Exactly 34 years ago in this month, 31 people died after Chernobyl's nuclear reactor exploded in Ukraine as an immediate result of the explosion, while in 2005, UN-predicted a further 4,000 people might eventually die due to the radiation exposure. While cleaning up the disaster the Soviet employees were given makeshift uniforms which were made out of metal to safeguard themselves from radiation exposure but those outfits did not work.
At this point of time, when the world is battling against the deadly Coronavirus that has already claimed over 42,000 lives globally, US is facing a shortage of medical facemasks, known as N95 masks as well as protective gowns which led the doctors and medical staffs to use alternatives. Now, experts warn that these safety alternatives will not work.
US acting like Soviets
There is no doubt that Donald Trump and his administration took the Coronavirus situation in the country very lightly and also overlooked early warnings raised by intelligence officials. The Trump administration also facing criticism after the healthcare employees started to raise their voice against the poor safety measures followed in the hospitals during Coronavirus pandemic. They also revealed that currently, they are facing a shortage of equipment which are necessary to treat the COVID-19 patients in hospitals.
Recently, after many nurses and healthcare staff took it to social media and revealed the truth behind the US hospitals, one expert has claimed that US is bungling its approach to COVID-19 in the same way the Soviet Union did during the Chernobyl disaster which took place on April 26, 1986.
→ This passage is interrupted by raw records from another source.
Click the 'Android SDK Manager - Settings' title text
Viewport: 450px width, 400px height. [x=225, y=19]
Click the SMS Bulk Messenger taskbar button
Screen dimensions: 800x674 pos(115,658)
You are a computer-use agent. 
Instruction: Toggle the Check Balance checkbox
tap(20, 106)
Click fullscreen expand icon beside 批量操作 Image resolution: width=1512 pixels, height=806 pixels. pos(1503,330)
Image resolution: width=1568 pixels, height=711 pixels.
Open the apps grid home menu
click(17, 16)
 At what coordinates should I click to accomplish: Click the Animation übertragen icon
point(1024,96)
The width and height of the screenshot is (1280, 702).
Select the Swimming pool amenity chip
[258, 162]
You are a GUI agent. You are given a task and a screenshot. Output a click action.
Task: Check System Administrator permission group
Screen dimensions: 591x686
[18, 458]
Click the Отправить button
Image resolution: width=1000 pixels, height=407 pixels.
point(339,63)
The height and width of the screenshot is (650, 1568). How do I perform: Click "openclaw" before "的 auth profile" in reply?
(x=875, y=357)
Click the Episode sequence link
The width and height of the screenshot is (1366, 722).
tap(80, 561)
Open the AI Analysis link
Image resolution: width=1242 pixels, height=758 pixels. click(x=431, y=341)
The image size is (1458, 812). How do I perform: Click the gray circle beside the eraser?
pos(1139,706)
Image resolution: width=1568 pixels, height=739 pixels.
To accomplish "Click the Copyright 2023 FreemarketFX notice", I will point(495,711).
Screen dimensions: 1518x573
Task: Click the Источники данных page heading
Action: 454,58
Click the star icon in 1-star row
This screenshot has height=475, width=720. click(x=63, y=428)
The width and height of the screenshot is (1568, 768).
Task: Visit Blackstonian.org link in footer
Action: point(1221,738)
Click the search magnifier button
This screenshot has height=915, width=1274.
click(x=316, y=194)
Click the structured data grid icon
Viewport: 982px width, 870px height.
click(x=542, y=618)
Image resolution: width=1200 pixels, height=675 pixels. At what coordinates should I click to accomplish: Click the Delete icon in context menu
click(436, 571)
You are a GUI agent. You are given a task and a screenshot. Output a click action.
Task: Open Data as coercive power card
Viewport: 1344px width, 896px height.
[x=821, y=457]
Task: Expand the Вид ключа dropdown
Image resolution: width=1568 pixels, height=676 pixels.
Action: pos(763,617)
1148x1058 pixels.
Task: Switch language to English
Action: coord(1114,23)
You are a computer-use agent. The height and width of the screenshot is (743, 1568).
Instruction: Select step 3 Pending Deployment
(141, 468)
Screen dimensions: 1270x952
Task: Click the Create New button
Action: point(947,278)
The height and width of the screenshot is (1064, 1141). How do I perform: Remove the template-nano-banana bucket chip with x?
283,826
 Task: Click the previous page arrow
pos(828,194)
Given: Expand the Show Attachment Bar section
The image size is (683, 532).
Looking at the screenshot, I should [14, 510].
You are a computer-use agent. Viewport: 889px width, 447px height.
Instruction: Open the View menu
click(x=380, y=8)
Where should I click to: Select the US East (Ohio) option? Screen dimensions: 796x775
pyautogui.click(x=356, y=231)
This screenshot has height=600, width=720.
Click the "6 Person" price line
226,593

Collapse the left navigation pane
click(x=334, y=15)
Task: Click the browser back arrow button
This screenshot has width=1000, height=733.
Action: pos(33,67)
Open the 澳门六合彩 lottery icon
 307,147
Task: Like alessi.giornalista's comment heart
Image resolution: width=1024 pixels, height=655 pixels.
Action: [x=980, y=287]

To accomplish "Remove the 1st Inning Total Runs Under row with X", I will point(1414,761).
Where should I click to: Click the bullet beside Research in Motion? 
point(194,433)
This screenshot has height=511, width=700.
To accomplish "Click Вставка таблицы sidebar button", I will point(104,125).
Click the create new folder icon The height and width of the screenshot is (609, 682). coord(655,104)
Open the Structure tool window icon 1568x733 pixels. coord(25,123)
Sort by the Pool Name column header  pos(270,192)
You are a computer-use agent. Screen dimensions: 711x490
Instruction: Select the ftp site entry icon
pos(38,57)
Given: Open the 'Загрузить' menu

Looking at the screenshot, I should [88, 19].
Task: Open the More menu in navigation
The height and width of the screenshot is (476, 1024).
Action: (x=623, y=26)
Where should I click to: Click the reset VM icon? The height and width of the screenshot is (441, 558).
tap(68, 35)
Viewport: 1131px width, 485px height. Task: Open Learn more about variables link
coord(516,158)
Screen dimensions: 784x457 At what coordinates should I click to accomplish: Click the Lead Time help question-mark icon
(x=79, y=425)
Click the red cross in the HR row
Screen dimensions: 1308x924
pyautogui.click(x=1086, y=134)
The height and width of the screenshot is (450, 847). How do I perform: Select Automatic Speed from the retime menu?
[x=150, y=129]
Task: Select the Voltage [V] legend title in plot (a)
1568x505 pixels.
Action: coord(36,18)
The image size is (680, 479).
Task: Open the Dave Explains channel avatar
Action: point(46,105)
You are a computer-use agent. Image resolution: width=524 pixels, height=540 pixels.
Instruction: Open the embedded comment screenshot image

The comparison between US and Soviets
In Scientific American, emergency physician Joshua Lerner said that in the HBO's highly popular limited series, Chernobyl, it showed soldiers dressed in leather smocks ran out into radioactive areas near the exploded nuclear power plant to literally shovel radioactive material out of harm's way while wearing such unprotected suits.
In addition, he said, "Please don't tell me that in the richest country in the world in the 21st century, I'm supposed to work in a fictionalized Soviet-era disaster zone and fashion my own face mask out of cloth while others in our country hoard supplies for personal use and profiteering as so-called leaders sit around in meetings hearing themselves talk. I don't want to talk. I don't want assurances. I want action."
Lerner mentioned that "I want boxes of N95 masks piling up in hospitals, donated from the people who hoarded them or from stockpiles of less critical use."
He also said that the US is the country which won two world wars because the entire nation was mobilized and "We outproduced and out-manufactured everyone else while our soldiers outfought the enemy." He urged for the same commitment the country had witnessed in past as the US is now at war against the deadly virus and healthcare workers are today's soldiers.
US' fight against COVID-19
US has recorded 189,633 infection cases, as per latest reports. Considering the current situation, the country which was once called the Land of Milk and Honey, is likely to be confirmed as the epicentre of the COVID-19 by the World Health Organization (WHO) as the Coronavirus cases continue to skyrocket.
Meanwhile, hospital staffs in the US narrated the reality behind the safety measures they are asked to follow in respective healthcare centres. A few days ago, a nurse from New Jersey, Sonja Schwartzbach has revealed that hospital conditions were "far worse" than most people realized.
A Pennsylvania nurse said that the employees at her hospital had received an email from authorities while asking them not to remove gloves and to use sanitizers over the gloves. The email also mentioned that "You also have to keep the same surgical mask on the entire shift. You only get an N95 if certain procedures are being done that would produce aerosols. This is absolutely unacceptable and puts all the staff, other patients and my family at high risk."
Healthcare employees at Mount Sinai West hospital in Manhattan, New York were asked to wear trash bags while treating COVID-19 patients. An employee of the same hospital Kious Kelly died after he was admitted in the same facility as he tested positive for Coronavirus.